[Element and text location data]

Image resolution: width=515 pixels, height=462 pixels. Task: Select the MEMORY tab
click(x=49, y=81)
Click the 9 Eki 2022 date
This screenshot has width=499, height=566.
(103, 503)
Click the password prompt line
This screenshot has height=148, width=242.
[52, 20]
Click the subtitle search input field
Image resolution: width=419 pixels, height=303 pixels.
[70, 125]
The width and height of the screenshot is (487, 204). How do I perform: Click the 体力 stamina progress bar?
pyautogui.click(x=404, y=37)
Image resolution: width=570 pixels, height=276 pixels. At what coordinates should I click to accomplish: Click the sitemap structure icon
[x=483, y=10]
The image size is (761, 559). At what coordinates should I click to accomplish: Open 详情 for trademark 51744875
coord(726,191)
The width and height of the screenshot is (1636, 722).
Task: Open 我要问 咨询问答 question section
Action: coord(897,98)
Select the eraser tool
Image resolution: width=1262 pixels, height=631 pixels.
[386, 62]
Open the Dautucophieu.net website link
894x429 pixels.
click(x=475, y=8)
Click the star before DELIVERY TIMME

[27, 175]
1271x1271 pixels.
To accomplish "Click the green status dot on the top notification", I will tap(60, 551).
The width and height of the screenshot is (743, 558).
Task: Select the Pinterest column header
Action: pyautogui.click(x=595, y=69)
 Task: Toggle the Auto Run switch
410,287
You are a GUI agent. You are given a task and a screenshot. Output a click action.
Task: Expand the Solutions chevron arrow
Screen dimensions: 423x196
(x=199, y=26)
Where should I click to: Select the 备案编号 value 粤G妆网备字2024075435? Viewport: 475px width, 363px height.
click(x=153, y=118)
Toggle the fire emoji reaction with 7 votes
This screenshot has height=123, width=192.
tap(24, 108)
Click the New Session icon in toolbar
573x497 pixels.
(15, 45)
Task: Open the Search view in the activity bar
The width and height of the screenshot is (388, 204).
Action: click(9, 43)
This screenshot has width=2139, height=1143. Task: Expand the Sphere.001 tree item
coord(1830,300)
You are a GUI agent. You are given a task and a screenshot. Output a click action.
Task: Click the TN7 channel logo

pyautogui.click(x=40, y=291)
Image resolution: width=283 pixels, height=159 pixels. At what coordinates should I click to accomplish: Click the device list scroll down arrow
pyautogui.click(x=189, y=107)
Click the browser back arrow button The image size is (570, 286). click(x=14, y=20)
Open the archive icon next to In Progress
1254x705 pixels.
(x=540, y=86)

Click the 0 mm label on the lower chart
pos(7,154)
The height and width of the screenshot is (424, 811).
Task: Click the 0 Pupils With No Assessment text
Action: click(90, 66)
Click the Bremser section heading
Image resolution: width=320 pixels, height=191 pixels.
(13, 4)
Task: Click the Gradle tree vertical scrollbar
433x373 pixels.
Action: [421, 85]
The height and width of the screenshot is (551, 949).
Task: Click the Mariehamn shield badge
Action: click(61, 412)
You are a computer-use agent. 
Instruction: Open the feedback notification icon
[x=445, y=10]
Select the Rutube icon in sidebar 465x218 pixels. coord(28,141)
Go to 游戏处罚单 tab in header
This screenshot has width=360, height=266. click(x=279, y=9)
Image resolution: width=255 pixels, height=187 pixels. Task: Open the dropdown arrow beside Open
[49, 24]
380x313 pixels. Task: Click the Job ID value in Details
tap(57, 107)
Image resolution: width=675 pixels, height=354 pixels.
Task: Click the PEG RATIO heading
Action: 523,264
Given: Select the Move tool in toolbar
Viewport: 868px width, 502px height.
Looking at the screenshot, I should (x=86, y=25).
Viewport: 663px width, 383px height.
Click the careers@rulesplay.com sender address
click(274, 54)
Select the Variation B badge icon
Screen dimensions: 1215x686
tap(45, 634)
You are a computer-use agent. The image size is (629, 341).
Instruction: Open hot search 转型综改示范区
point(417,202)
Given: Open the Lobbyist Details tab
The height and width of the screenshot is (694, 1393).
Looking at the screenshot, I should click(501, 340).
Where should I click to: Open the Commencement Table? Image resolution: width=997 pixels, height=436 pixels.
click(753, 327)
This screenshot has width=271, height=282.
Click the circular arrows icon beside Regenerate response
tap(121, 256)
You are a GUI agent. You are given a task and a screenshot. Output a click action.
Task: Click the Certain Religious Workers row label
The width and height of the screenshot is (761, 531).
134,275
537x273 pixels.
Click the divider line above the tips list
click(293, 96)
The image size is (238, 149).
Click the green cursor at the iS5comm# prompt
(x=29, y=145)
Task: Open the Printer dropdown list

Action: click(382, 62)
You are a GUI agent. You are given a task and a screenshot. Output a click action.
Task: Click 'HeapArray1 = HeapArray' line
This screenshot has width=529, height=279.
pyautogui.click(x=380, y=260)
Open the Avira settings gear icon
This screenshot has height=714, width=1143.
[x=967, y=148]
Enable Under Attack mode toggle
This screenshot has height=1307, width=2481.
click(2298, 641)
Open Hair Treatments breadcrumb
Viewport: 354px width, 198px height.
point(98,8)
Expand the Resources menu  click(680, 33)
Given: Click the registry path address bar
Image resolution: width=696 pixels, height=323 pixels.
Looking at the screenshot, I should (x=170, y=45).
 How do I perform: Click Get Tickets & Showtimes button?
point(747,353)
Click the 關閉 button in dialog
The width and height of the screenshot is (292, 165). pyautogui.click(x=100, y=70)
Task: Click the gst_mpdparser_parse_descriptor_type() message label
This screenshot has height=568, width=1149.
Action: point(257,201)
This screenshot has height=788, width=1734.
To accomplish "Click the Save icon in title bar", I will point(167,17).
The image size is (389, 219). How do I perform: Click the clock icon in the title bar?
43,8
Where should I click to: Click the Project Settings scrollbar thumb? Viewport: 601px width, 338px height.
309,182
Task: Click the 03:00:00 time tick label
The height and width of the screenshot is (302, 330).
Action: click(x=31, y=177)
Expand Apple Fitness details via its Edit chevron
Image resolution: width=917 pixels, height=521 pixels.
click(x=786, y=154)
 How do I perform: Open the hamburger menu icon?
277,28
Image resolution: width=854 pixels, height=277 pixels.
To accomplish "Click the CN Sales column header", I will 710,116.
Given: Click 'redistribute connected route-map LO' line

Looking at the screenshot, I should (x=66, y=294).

◆ TASK BRIEF: Please put every line of the records above into a JSON list of strings, one string per line, leaving out blank lines.

◆ SOLUTION:
[
  "Image resolution: width=515 pixels, height=462 pixels. Task: Select the MEMORY tab",
  "click(x=49, y=81)",
  "Click the 9 Eki 2022 date",
  "This screenshot has width=499, height=566.",
  "(103, 503)",
  "Click the password prompt line",
  "This screenshot has height=148, width=242.",
  "[52, 20]",
  "Click the subtitle search input field",
  "Image resolution: width=419 pixels, height=303 pixels.",
  "[70, 125]",
  "The width and height of the screenshot is (487, 204). How do I perform: Click the 体力 stamina progress bar?",
  "pyautogui.click(x=404, y=37)",
  "Image resolution: width=570 pixels, height=276 pixels. At what coordinates should I click to accomplish: Click the sitemap structure icon",
  "[x=483, y=10]",
  "The image size is (761, 559). At what coordinates should I click to accomplish: Open 详情 for trademark 51744875",
  "coord(726,191)",
  "The width and height of the screenshot is (1636, 722).",
  "Task: Open 我要问 咨询问答 question section",
  "Action: coord(897,98)",
  "Select the eraser tool",
  "Image resolution: width=1262 pixels, height=631 pixels.",
  "[386, 62]",
  "Open the Dautucophieu.net website link",
  "894x429 pixels.",
  "click(x=475, y=8)",
  "Click the star before DELIVERY TIMME",
  "[27, 175]",
  "1271x1271 pixels.",
  "To accomplish \"Click the green status dot on the top notification\", I will tap(60, 551).",
  "The width and height of the screenshot is (743, 558).",
  "Task: Select the Pinterest column header",
  "Action: pyautogui.click(x=595, y=69)",
  " Task: Toggle the Auto Run switch",
  "410,287",
  "You are a GUI agent. You are given a task and a screenshot. Output a click action.",
  "Task: Expand the Solutions chevron arrow",
  "Screen dimensions: 423x196",
  "(x=199, y=26)",
  "Where should I click to: Select the 备案编号 value 粤G妆网备字2024075435? Viewport: 475px width, 363px height.",
  "click(x=153, y=118)",
  "Toggle the fire emoji reaction with 7 votes",
  "This screenshot has height=123, width=192.",
  "tap(24, 108)",
  "Click the New Session icon in toolbar",
  "573x497 pixels.",
  "(15, 45)",
  "Task: Open the Search view in the activity bar",
  "The width and height of the screenshot is (388, 204).",
  "Action: click(9, 43)",
  "This screenshot has width=2139, height=1143. Task: Expand the Sphere.001 tree item",
  "coord(1830,300)",
  "You are a GUI agent. You are given a task and a screenshot. Output a click action.",
  "Task: Click the TN7 channel logo",
  "pyautogui.click(x=40, y=291)",
  "Image resolution: width=283 pixels, height=159 pixels. At what coordinates should I click to accomplish: Click the device list scroll down arrow",
  "pyautogui.click(x=189, y=107)",
  "Click the browser back arrow button The image size is (570, 286). click(x=14, y=20)",
  "Open the archive icon next to In Progress",
  "1254x705 pixels.",
  "(x=540, y=86)",
  "Click the 0 mm label on the lower chart",
  "pos(7,154)",
  "The height and width of the screenshot is (424, 811).",
  "Task: Click the 0 Pupils With No Assessment text",
  "Action: click(90, 66)",
  "Click the Bremser section heading",
  "Image resolution: width=320 pixels, height=191 pixels.",
  "(13, 4)",
  "Task: Click the Gradle tree vertical scrollbar",
  "433x373 pixels.",
  "Action: [421, 85]",
  "The height and width of the screenshot is (551, 949).",
  "Task: Click the Mariehamn shield badge",
  "Action: click(61, 412)",
  "You are a computer-use agent. ",
  "Instruction: Open the feedback notification icon",
  "[x=445, y=10]",
  "Select the Rutube icon in sidebar 465x218 pixels. coord(28,141)",
  "Go to 游戏处罚单 tab in header",
  "This screenshot has width=360, height=266. click(x=279, y=9)",
  "Image resolution: width=255 pixels, height=187 pixels. Task: Open the dropdown arrow beside Open",
  "[49, 24]",
  "380x313 pixels. Task: Click the Job ID value in Details",
  "tap(57, 107)",
  "Image resolution: width=675 pixels, height=354 pixels.",
  "Task: Click the PEG RATIO heading",
  "Action: 523,264",
  "Given: Select the Move tool in toolbar",
  "Viewport: 868px width, 502px height.",
  "Looking at the screenshot, I should (x=86, y=25).",
  "Viewport: 663px width, 383px height.",
  "Click the careers@rulesplay.com sender address",
  "click(274, 54)",
  "Select the Variation B badge icon",
  "Screen dimensions: 1215x686",
  "tap(45, 634)",
  "You are a computer-use agent. The image size is (629, 341).",
  "Instruction: Open hot search 转型综改示范区",
  "point(417,202)",
  "Given: Open the Lobbyist Details tab",
  "The height and width of the screenshot is (694, 1393).",
  "Looking at the screenshot, I should click(501, 340).",
  "Where should I click to: Open the Commencement Table? Image resolution: width=997 pixels, height=436 pixels.",
  "click(753, 327)",
  "This screenshot has width=271, height=282.",
  "Click the circular arrows icon beside Regenerate response",
  "tap(121, 256)",
  "You are a GUI agent. You are given a task and a screenshot. Output a click action.",
  "Task: Click the Certain Religious Workers row label",
  "The width and height of the screenshot is (761, 531).",
  "134,275",
  "537x273 pixels.",
  "Click the divider line above the tips list",
  "click(293, 96)",
  "The image size is (238, 149).",
  "Click the green cursor at the iS5comm# prompt",
  "(x=29, y=145)",
  "Task: Open the Printer dropdown list",
  "Action: click(382, 62)",
  "You are a GUI agent. You are given a task and a screenshot. Output a click action.",
  "Task: Click 'HeapArray1 = HeapArray' line",
  "This screenshot has width=529, height=279.",
  "pyautogui.click(x=380, y=260)",
  "Open the Avira settings gear icon",
  "This screenshot has height=714, width=1143.",
  "[x=967, y=148]",
  "Enable Under Attack mode toggle",
  "This screenshot has height=1307, width=2481.",
  "click(2298, 641)",
  "Open Hair Treatments breadcrumb",
  "Viewport: 354px width, 198px height.",
  "point(98,8)",
  "Expand the Resources menu  click(680, 33)",
  "Given: Click the registry path address bar",
  "Image resolution: width=696 pixels, height=323 pixels.",
  "Looking at the screenshot, I should (x=170, y=45).",
  " How do I perform: Click Get Tickets & Showtimes button?",
  "point(747,353)",
  "Click the 關閉 button in dialog",
  "The width and height of the screenshot is (292, 165). pyautogui.click(x=100, y=70)",
  "Task: Click the gst_mpdparser_parse_descriptor_type() message label",
  "This screenshot has height=568, width=1149.",
  "Action: point(257,201)",
  "This screenshot has height=788, width=1734.",
  "To accomplish \"Click the Save icon in title bar\", I will point(167,17).",
  "The image size is (389, 219). How do I perform: Click the clock icon in the title bar?",
  "43,8",
  "Where should I click to: Click the Project Settings scrollbar thumb? Viewport: 601px width, 338px height.",
  "309,182",
  "Task: Click the 03:00:00 time tick label",
  "The height and width of the screenshot is (302, 330).",
  "Action: click(x=31, y=177)",
  "Expand Apple Fitness details via its Edit chevron",
  "Image resolution: width=917 pixels, height=521 pixels.",
  "click(x=786, y=154)",
  " How do I perform: Open the hamburger menu icon?",
  "277,28",
  "Image resolution: width=854 pixels, height=277 pixels.",
  "To accomplish \"Click the CN Sales column header\", I will 710,116.",
  "Given: Click 'redistribute connected route-map LO' line",
  "Looking at the screenshot, I should (x=66, y=294)."
]